Here’s a real collector’s item, and a fascinating farcical evening: three one-act skirmishes by the Victorian playwright John Maddison Morton, who was recommended by Gordon Craig to Kenneth Tynan as “the funniest playwright that England had ever had.”

Tynan, in turn, told John Gielgud in a letter that Morton was funnier than Feydeau.
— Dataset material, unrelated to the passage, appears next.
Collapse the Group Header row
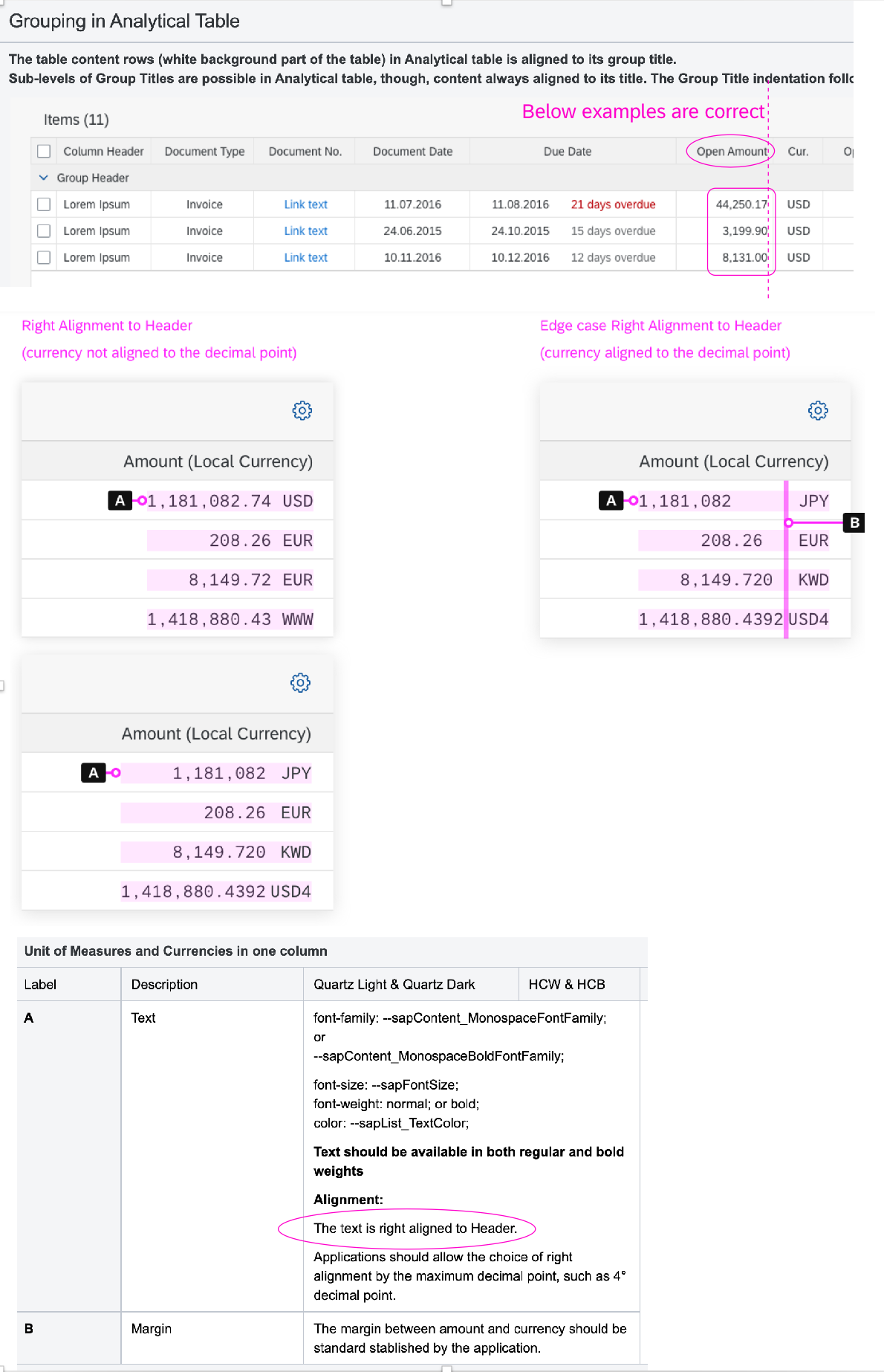884x1372 pixels. [43, 178]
And one of the three plays on this bill, An Unwarrantable Intrusion, was presented on Tynan’s watch – to negligible critical acclaim, it has to be said – at the National Theatre in 1968, with Derek Jacobi playing a flustered suitor interrupting his putative father-in-law’s privacy and breakfast.

That role is here taken by the marvellous Edward Bennett (who stood in for David Tennant as Hamlet), and the avuncular Snoozle – who says he’d like to go shooting if only there were a few more grouse in St John’s Wood – by a whiskery, peppery Clive Francis. The two of them end up hilariously improvising a surreal conclusion as their own, their very own, selves.
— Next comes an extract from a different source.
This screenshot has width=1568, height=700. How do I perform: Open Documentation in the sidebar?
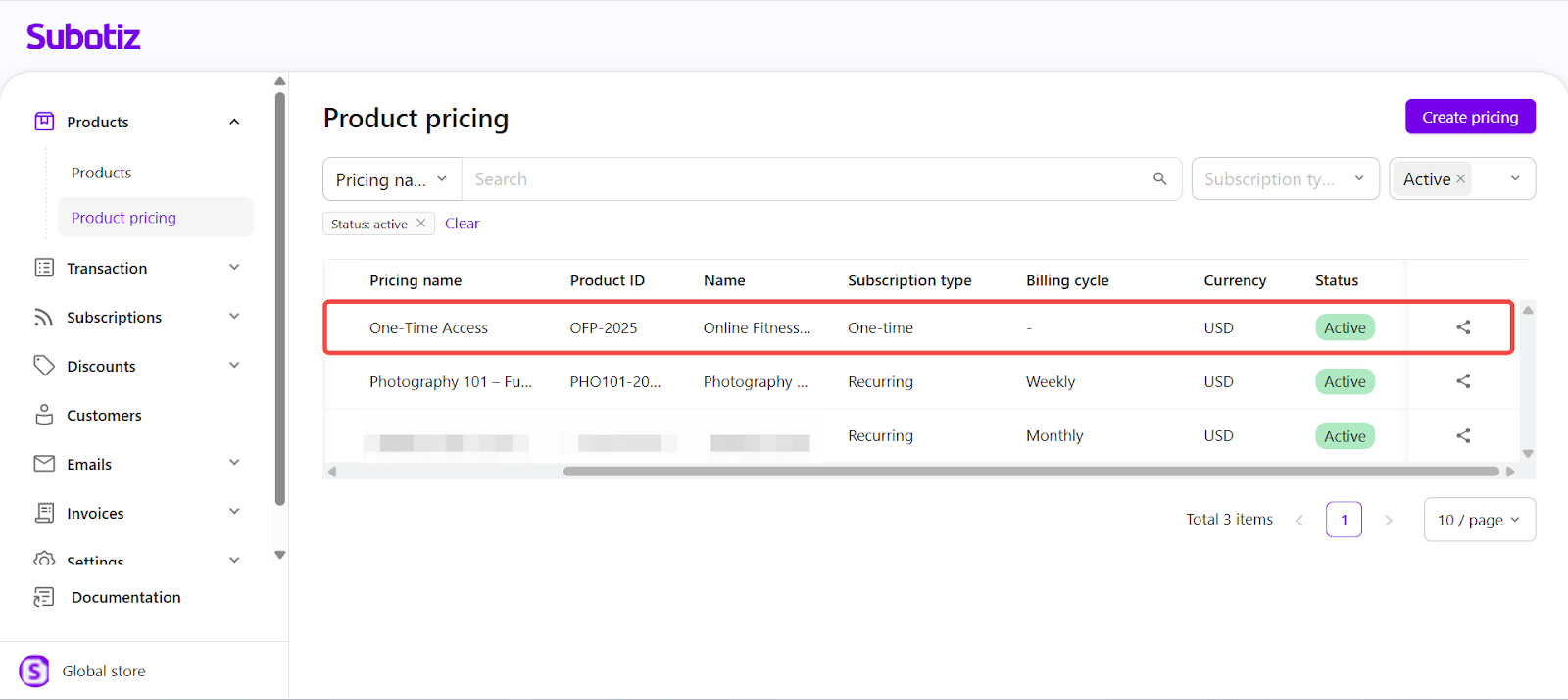(125, 597)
A programme notes suggest a foretaste here of the Goons and Monty Python, and there’s certainly a pronounced strain of verbal lunacy and unbuttoned silliness in Henry Bell’s lively production.

But there’s a good old-fashioned music hall quality here, too, with Francis presiding in the first play, Slasher & Crasher, over two happy endings that start with a curtain call and involve the chairman of the Uxbridge anti-duelling association (Stuart Fox) caught up in a physical free-for-all.

There’s also a chap (David Oakes) who hides in a cupboard full of jams, his private passion; two simpering fiancées (nicely done by Jennifer Higham and Natalie Ogle); and a pair of trousers that nestle around the wearer’s ankles more readily even than Briax Rix’s.

The third play, Grimshaw, Bagshaw and Bradshaw, is an accumulation of word play and cupboard hopping based on claims made on the one set of lodgings by various parties including a chemist’s soliloquising shop assistant and a medical student on the run from his tailor’s bill.

It’s a lost world brought vividly to life, the plays researched and edited by Colin Chambers, the former RSC literary manager, and mischievously topped and tailed by some quirky summarising ditties by the ukulele-strumming Daniel Cheyne, who mingles with the audience in the bar during the intervals.

Morton’s writing is full of realistic detail, and his characters have an immediate flavour because of their material circumstances and predicaments; there’s a zany twist in his writing, too, which is immensely appealing, and almost – steady on — modern.